理論と数値解析による非双曲型力学系の研究

Research Project

Project/Area Number 16K17609
Research InstitutionHitotsubashi University

Principal Investigator

篠原 克寿  一橋大学, 大学院商学研究科, 准教授 (50740429)

Project Period (FY) 2016-04-01 – 2018-03-31
Keywords非双曲型力学系 / 微分力学系
Outline of Annual Research Achievements

本年度は以下の三つの研究を遂行した.1.非双曲型力学系のうち,部分双曲型力学系と呼ばれるクラスがある.一般に非双曲性があると系の周期点の個数の(周期に関する)増大度が大きくなると期待される.この事実が通有的に成立することをある条件を満たす部分双曲型力学系の族に対して成立する,ということの証明に関して研究を行った.結果は現在論文としてまとめており,近いうちに公開することができるようになる予定である.また,本結果を証明するために必要な歪直積力学系に対する同様の結果が論文として本年度公開された.

▸ **やること**:
上の本文について、次の問いに答えてください。
(a) 研究の期間はいつからいつまでですか。
(b) 研究代表者の所属する大学はどこですか。
(c) 本年度の研究の1で扱われている非双曲型力学系のクラスは何と呼ばれていますか。

▸ **表示内容**:
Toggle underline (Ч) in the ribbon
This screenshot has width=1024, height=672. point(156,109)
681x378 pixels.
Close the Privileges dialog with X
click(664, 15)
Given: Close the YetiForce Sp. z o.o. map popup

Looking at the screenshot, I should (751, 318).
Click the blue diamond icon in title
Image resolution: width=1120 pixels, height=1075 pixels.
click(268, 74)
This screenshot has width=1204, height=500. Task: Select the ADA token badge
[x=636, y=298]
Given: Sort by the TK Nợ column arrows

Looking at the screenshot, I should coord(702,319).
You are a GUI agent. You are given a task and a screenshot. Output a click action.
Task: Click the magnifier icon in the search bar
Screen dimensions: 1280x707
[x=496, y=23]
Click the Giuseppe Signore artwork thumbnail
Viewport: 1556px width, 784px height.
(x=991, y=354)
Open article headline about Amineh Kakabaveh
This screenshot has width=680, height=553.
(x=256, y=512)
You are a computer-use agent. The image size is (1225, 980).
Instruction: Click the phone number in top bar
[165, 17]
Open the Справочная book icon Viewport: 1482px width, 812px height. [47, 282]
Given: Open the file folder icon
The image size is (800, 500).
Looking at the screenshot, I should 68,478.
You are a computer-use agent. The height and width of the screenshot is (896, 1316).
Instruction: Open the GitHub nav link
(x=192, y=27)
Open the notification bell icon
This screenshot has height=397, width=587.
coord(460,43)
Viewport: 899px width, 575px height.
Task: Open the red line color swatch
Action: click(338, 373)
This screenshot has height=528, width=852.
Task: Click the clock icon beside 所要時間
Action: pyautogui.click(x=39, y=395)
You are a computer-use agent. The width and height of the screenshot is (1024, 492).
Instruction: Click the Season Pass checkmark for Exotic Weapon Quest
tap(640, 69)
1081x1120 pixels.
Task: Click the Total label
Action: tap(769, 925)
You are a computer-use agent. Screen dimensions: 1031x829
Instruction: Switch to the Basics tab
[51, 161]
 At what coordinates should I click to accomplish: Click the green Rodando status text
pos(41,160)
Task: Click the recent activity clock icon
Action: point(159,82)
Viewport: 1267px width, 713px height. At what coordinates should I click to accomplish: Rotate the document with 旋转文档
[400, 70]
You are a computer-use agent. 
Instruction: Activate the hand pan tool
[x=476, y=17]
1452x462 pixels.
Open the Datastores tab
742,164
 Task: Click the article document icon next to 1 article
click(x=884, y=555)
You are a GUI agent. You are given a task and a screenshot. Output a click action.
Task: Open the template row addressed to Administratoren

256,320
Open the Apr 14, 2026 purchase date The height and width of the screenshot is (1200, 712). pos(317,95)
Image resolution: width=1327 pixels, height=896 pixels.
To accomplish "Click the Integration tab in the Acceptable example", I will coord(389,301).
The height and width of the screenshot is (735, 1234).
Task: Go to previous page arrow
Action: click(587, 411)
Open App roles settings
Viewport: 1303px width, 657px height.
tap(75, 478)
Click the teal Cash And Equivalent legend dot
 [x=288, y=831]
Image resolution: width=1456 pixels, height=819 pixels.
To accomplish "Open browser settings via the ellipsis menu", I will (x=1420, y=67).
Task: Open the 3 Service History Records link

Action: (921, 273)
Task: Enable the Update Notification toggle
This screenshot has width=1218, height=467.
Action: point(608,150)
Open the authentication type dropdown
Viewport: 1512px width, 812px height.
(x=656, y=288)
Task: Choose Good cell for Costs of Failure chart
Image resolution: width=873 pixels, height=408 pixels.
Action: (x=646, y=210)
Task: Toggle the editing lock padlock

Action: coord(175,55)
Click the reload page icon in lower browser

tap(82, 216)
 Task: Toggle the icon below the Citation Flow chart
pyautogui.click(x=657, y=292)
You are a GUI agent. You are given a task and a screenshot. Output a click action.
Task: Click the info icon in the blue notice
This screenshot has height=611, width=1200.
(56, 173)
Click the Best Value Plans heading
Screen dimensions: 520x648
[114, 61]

▸ **解答**:
(a) 2016-04-01 – 2018-03-31
(b) 一橋大学
(c) 部分双曲型力学系